“We would like to join-up with the National Disaster Management Centre in some small way, to help them with emergency communication work,” Radio Society of Sri Lanka official, Victor Goonetilleke said during Tuesday’s public lecture on Disaster Risk Reduction, organised by LIRNEasia, a regional ICT think-tank.
With some 200 members under its umbrella, the Radio Society of Sri Lanka is not new to disaster communications in the island.
The society played a crucial role during the 2004 Asian tsunami that claimed over 30,000 lives when giant tidal waves struck the island’s shores displacing about one million people.
When electricity lines, fixed and mobile communications failed in the worst affected areas, radio ham’s maintained communicated links on relief work from the tsunami-hit Andaman and Nicobar Islands off the Indian coast to Hambantota, in Sri Lanka’s deep south.
In Sri Lanka, radio ham’s ran a short wave radio link between Hambantota, the Prime Minister's disaster management office in Colombo, and state agencies in the affected area.
"When everything goes down, short wave remains alive," an enthusiastic Goonetilleke said.Their valuable role was acknowledged by the late Sir Arthur C Clarke, who put forward the idea of geo-stationary satellites for communication.
"We might never know how many lives they (radio ham’s) saved and how many minds they put at ease, but we owe a debt to Marconi’s faithful followers," the long-time Sri Lanka resident, Clarke wrote in the Wired Magazine in February 2005.
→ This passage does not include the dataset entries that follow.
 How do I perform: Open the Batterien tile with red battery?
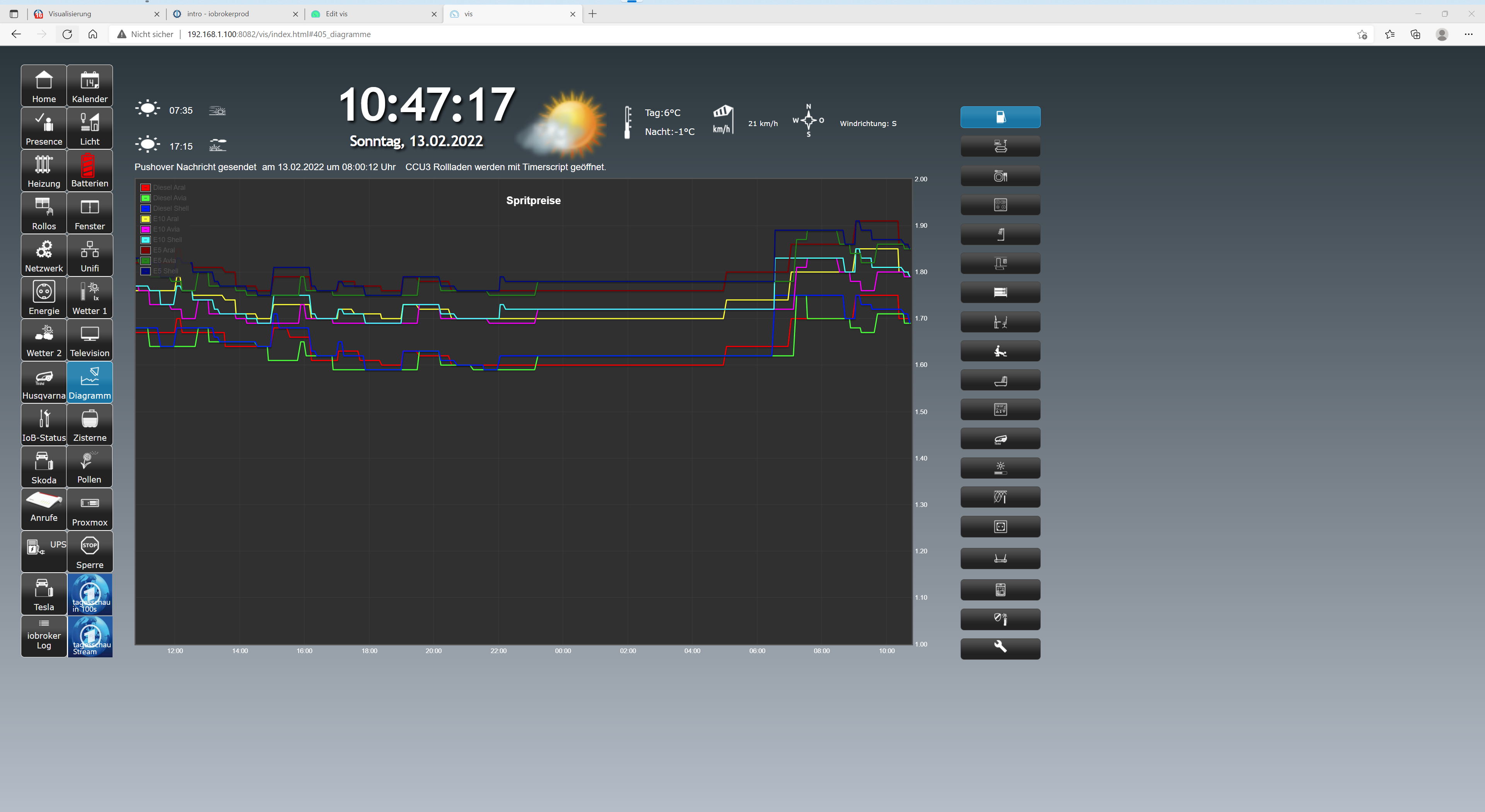pyautogui.click(x=89, y=171)
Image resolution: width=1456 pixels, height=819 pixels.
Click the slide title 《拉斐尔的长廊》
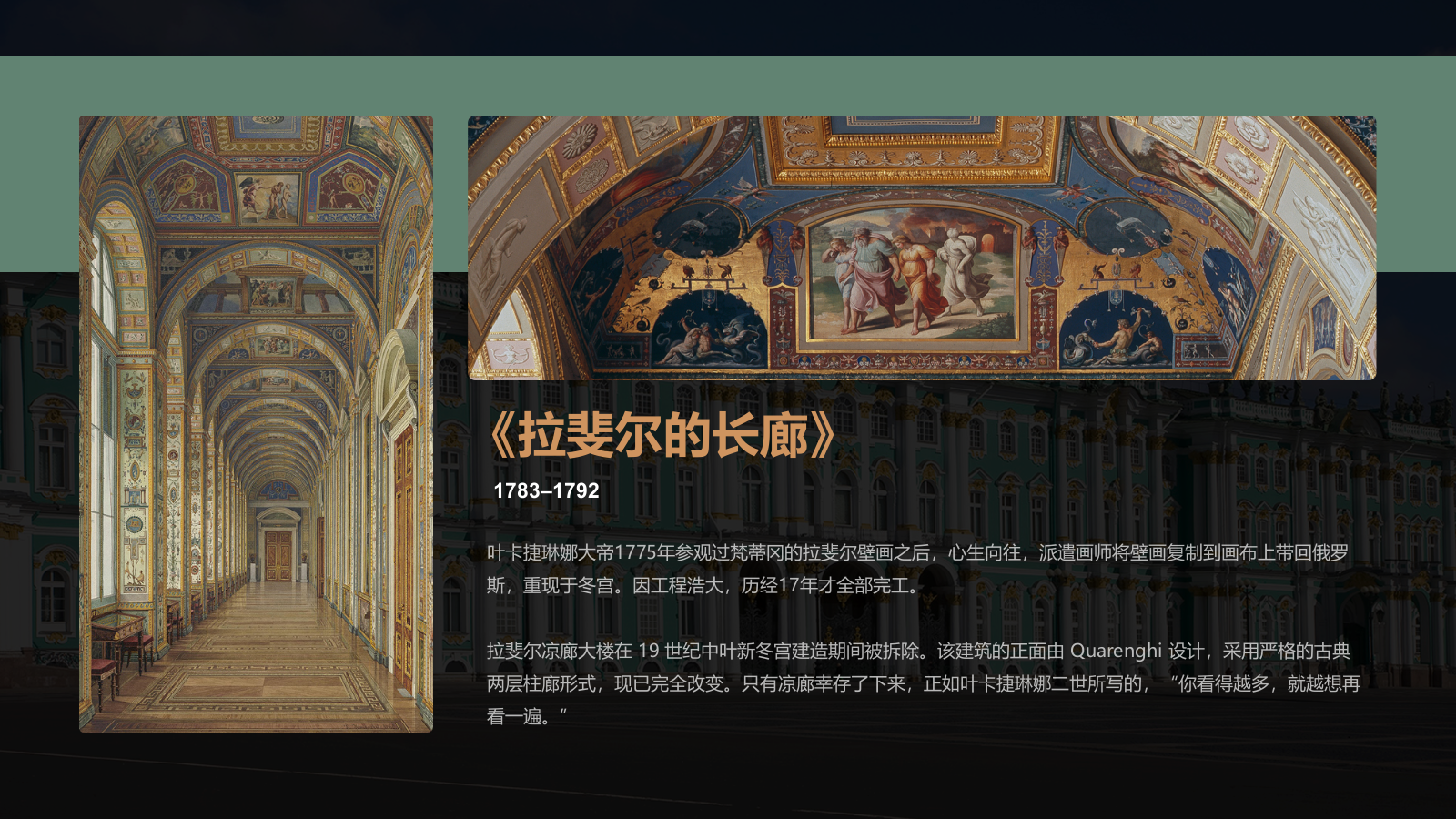coord(664,435)

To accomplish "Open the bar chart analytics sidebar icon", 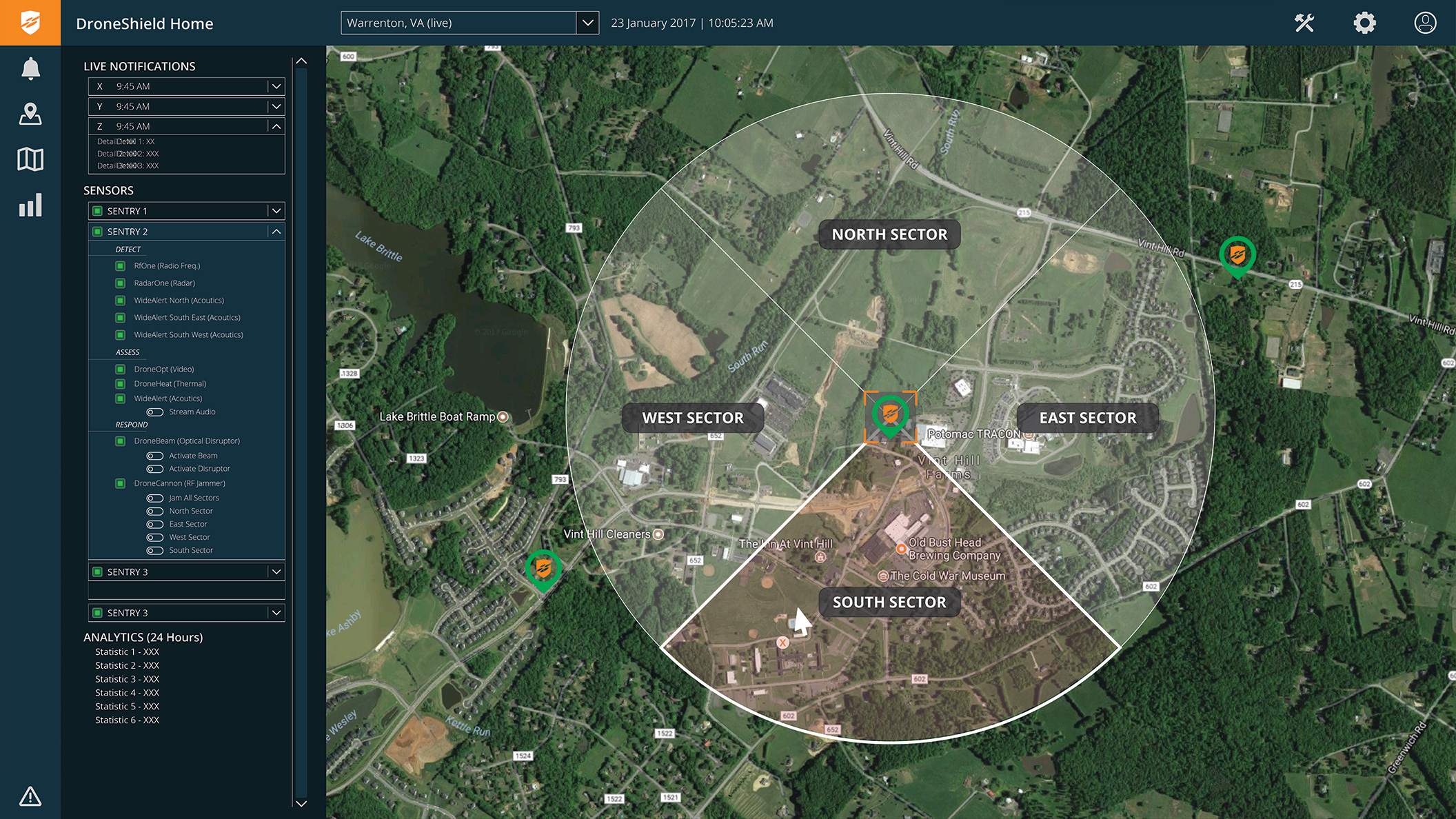I will [30, 205].
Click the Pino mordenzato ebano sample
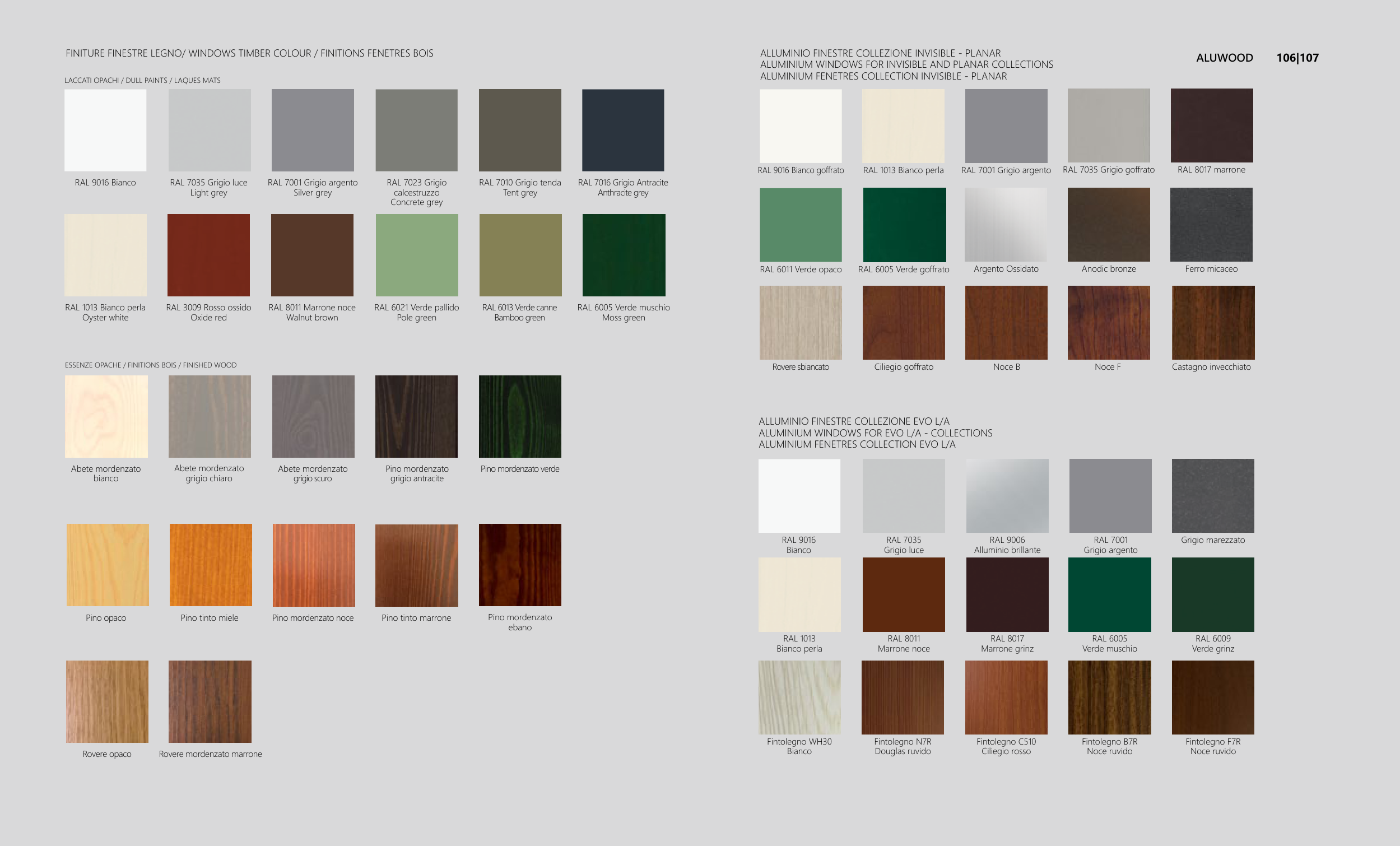1400x846 pixels. point(520,565)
But their public spiritedness hit a roadblock, thereafter, with the defence ministry blocking attempts to clear equipment or renew licenses during the height of the decades long ethnic conflict.
Three-years after the war ended in May 2009, defence ministry has rolled-back the red tape, offering hope for radio ham’s to renew their passion and volunteer their services for community work.
"From January we have little less red tape to get our equipment cleared, to make our members capable of meeting disasters," a grateful Goonetilleke said.
Gamini Hettiarachchi, Director General of the National Disaster Management Center, was keen to discuss the radio ham’s offer.
“We will certainly like to hear how you can help us. We like to join with all civil societies,” said Hettiarachchi, a retired army major general.
The society made a similar offer to state disaster management agencies months after the tsunami, but received a lukewarm response.
The Telecommunications Regulatory Commission of Sri Lanka disaster mitigation plan, has provisions to integrate radio ham’s in national disaster work.